Love

Full Title: Love: A Very Short Introduction
Author / Editor: Ronald de Sousa
Publisher: Oxford University Press, 2015

 

Review © Metapsychology Vol. 19, No. 37
Reviewer: Robert Scott Stewart, Ph.D.

Oxford’s “Very Short Introductions” series, which began in 1995, now has an astounding 350 volumes. Obviously, the series sells well, and one would think that its appeal extends beyond professional academics to the wider public. That makes authoring such a book a difficult enterprise, especially when the books must, of course, be very short, typically around 120 pages of text. That’s a lot to pack into a subject like love, which has been examined since the beginnings of Western philosophy and literature.

Moreover, as de Sousa argues in the first two chapters of Love, there is little reason to think that a conceptual analysis of love will yield only one unique answer. As Plato’s Symposium amply testifies by having six (or seven, if you count Alcibiades unscheduled appearance and speech at the end of the dialogue) completely different accounts of the nature of love ranging from reductive physicalist accounts to ones explaining love as a reunification with our ‘other half’, or to a desire for immortality. Examining love is far more likely to lead to puzzles than answers, according to de Sousa: Can we only love other humans, or can we love other animate things, or even inanimate ones? Is love objective or subjective? Is love based on reasons or is it beyond reason? Is love a kind of freedom or bondage?

De Sousa’s target is erotic love rather than agape or philia. More specifically, he investigates what he calls “limerence,” after the work of American psychologist, Dorothy Tennov, particularly in her 1979 book, Love and Limerence: The Experience of Being in Love. De Sousa never provides a precise definition of this concept, though he seems clearly to follow Tennov who describes it as an involuntary, interpersonal state that involves obsessive thoughts about the object of affection, an irrational positive attribution of the object’s qualities, emotional dependency, and a longing for reciprocation. While this is hardly the sort of stuff you would find on a typical Valentine’s Day card, many of our greatest writers, according to de Sousa, have described one or more of these characteristics regarding being in love. Love is a mixed blessing, as they say.

- Exercise tasks:
a) Output the stretch of the review of Love: A Very Short Introduction from "Full Title: Love: A" through "philosophy and literature.", copied word for word.
b) Write the next part of the review of Love: A Very Short Introduction, picking up right after its last sentence.
The material that follows comes from a separate source.

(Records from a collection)

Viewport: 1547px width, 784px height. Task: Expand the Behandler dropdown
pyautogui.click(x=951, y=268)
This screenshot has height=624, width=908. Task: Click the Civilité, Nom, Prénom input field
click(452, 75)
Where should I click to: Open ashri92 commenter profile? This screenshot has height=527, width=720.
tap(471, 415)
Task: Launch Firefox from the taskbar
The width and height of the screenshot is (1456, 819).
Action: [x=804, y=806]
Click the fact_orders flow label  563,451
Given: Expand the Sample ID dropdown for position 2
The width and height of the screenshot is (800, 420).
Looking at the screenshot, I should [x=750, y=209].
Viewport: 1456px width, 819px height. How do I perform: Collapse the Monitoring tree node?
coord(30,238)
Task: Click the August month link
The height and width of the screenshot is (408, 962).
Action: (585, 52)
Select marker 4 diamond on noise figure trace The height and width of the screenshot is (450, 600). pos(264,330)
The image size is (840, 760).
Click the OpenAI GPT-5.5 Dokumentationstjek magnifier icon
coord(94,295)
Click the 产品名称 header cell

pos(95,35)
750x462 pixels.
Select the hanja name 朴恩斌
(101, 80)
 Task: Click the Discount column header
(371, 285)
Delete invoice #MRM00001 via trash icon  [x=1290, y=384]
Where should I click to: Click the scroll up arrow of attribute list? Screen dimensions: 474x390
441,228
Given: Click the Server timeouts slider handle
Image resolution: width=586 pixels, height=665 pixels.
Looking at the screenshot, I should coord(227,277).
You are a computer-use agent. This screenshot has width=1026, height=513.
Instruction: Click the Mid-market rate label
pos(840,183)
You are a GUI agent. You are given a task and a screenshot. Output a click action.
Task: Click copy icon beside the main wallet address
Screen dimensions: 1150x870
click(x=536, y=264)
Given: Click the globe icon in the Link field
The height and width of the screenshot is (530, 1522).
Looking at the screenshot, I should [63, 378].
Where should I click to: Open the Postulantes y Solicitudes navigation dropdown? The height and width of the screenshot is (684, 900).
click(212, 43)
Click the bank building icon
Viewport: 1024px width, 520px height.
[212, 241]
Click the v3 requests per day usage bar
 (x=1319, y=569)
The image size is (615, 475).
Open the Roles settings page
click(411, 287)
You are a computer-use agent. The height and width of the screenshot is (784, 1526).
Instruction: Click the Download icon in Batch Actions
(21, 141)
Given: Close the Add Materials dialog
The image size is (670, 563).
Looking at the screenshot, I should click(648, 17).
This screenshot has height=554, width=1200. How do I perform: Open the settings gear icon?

- Written responses:
a)
Full Title: Love: A Very Short Introduction
Author / Editor: Ronald de Sousa
Publisher: Oxford University Press, 2015

 

Review © Metapsychology Vol. 19, No. 37
Reviewer: Robert Scott Stewart, Ph.D.

Oxford’s “Very Short Introductions” series, which began in 1995, now has an astounding 350 volumes. Obviously, the series sells well, and one would think that its appeal extends beyond professional academics to the wider public. That makes authoring such a book a difficult enterprise, especially when the books must, of course, be very short, typically around 120 pages of text. That’s a lot to pack into a subject like love, which has been examined since the beginnings of Western philosophy and literature.

b)
In subsequent short chapters, de Sousa examines the connection between love and desire; between love and reason; the scientific study of love, and, in his last chapter, titled, “Utopia,” he considers alternatives to our current ideology of “monogamism,” which he describes as separate from the practice of monogamy. Rather, he says, it “is neither a choice nor a practice; it is a normative system, as firmly enforced by regular adulterers as the war on drugs by drug lords” (100). As he does elsewhere in the book, de Sousa argues that we have little reason to believe the socially accepted view, and that we should be open to alternatives.

While it seems clear that love essentially involves desire, it is far less clear what desire itself is and whether love is reason-based or reason-free.  As Diotima pointed out to Socrates, love is a desire for something we lack. In this, it is a motivating force. E.g., if I’m thirsty, I am moved to get a drink. But note, as de Sousa does, that the desire itself can often be painful, and our limerant desires are often (always?) of this sort. In this, the desire of love is like a craving. Worse yet, de Sousa argues, the fulfilment of our desire is often also associated with disquieting feelings — often of disappointment or guilt. Why, then, do we love? One answer to this is: for no reason at all. Following the 12thcentury Countess of Champagne, who disparaged as unloving all relationships based upon feelings of obligation, necessity, and commitment (45), de Sousa argues that love is a reason-free desire.

De Sousa continues his investigation regarded the relationship between love and reason in Chapter 4. Briefly there have been two main, and divergent, strands of thought taken here. One is that we love on the basis of reasons, and those reasons stem from the qualities of the beloved. E.g., I love her because she is intelligent and beautiful. Alternatively, there are those who eschew reason as a contributing factor for love. These folks believe that love is “bestowed” on a person irrespective of his or her qualities. Both views, as de Sousa points out, have their problems. The first view fails to recognize the specificity of the beloved. After all, you don’t love all beautiful and intelligent women; you love her. The second view, however, seems phenomenologically false: our initial desire for someone is typically the result of some features that person has and hence isn’t completely baseless. A third view, which de Sousa calls the historicity view, and attributes to Niko Kolodny (71), can actually be found in the work of others as well (e.g., Irving Singer and Robert Nozick). Here, love is viewed as a combination of the lovers characteristics and the relationship that develops between them. So your love of her is originally based on her beauty and intelligence, but in time, the love continues because it is her beauty and intelligence as experienced in your lives together. I admit to favouring this last view, but it too is rejected by de Sousa (71-73).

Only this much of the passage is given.